(INFORMATION SHOWN Opens)

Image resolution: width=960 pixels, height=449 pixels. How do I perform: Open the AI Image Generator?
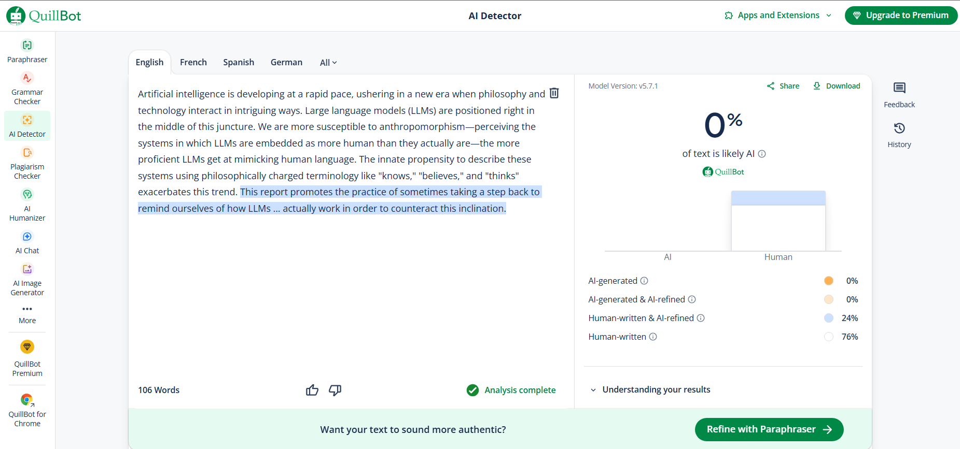pyautogui.click(x=27, y=269)
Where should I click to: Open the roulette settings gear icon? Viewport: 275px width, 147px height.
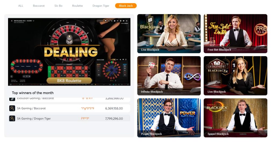[121, 21]
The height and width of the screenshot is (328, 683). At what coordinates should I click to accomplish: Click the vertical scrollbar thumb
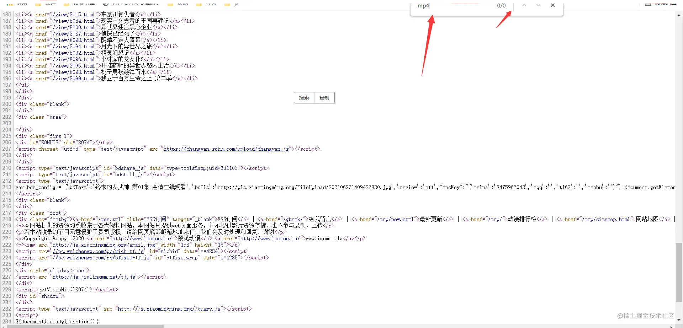coord(679,272)
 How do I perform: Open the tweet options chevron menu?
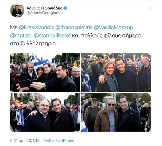[150, 8]
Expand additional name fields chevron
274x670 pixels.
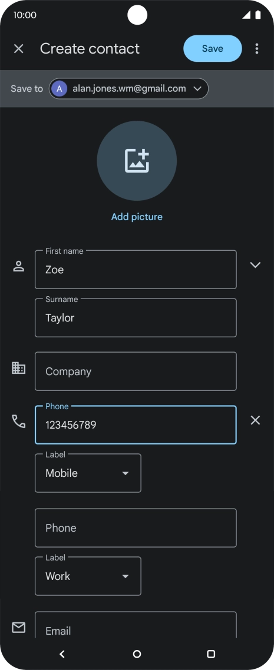coord(255,265)
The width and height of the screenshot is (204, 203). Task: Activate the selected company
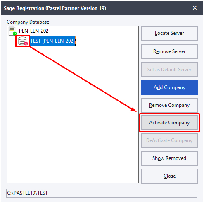[x=169, y=123]
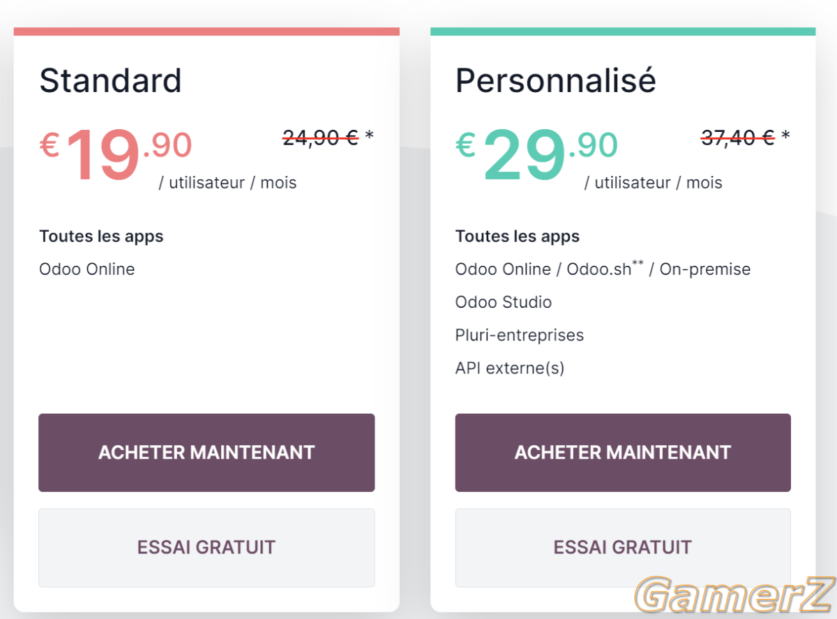Viewport: 837px width, 619px height.
Task: Select the Standard plan heading
Action: (110, 81)
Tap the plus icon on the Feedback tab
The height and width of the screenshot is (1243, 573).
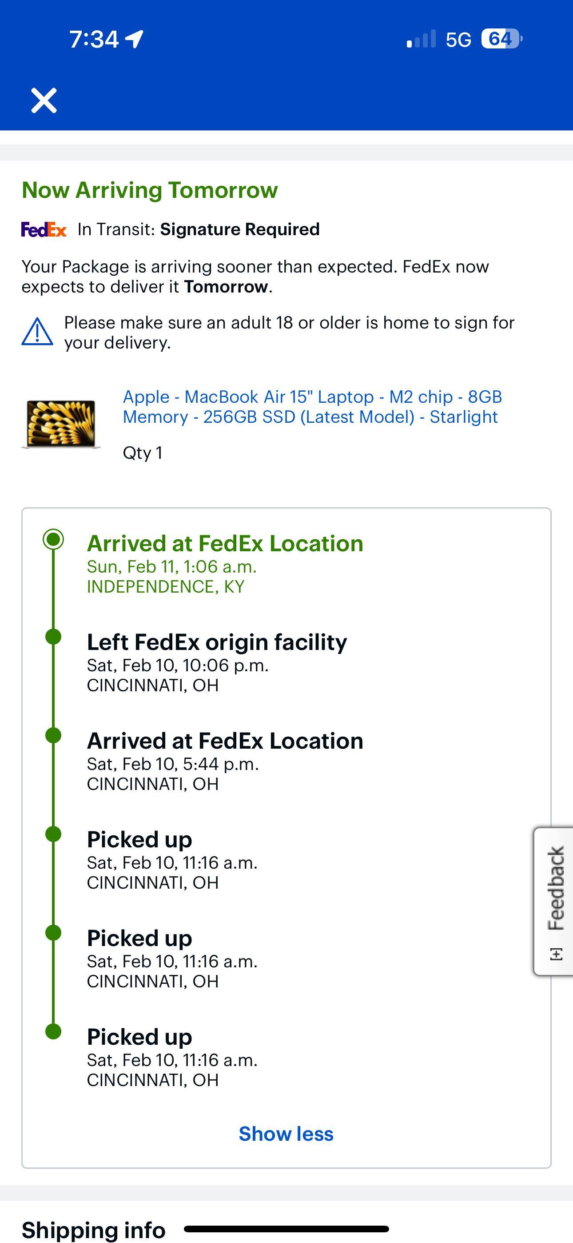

(INFORMATION SHOWN Closes)

WHAT IS EXPECTED: Each entry above must be printed exactly, apart from its pictures.

THE ANSWER:
Image resolution: width=960 pixels, height=449 pixels. How do I perform: Open the AI Image Generator?
pyautogui.click(x=27, y=269)
Where should I click to: Open the roulette settings gear icon? Viewport: 275px width, 147px height.
[121, 21]
The height and width of the screenshot is (328, 683). At what coordinates should I click to accomplish: Click the vertical scrollbar thumb
coord(679,272)
 How do I perform: Open the tweet options chevron menu?
[150, 8]
Expand additional name fields chevron
274x670 pixels.
coord(255,265)
The width and height of the screenshot is (204, 203). Task: Activate the selected company
[x=169, y=123]
Viewport: 837px width, 619px height.
Task: Select the Standard plan heading
Action: (110, 81)
Tap the plus icon on the Feedback tab
The height and width of the screenshot is (1243, 573).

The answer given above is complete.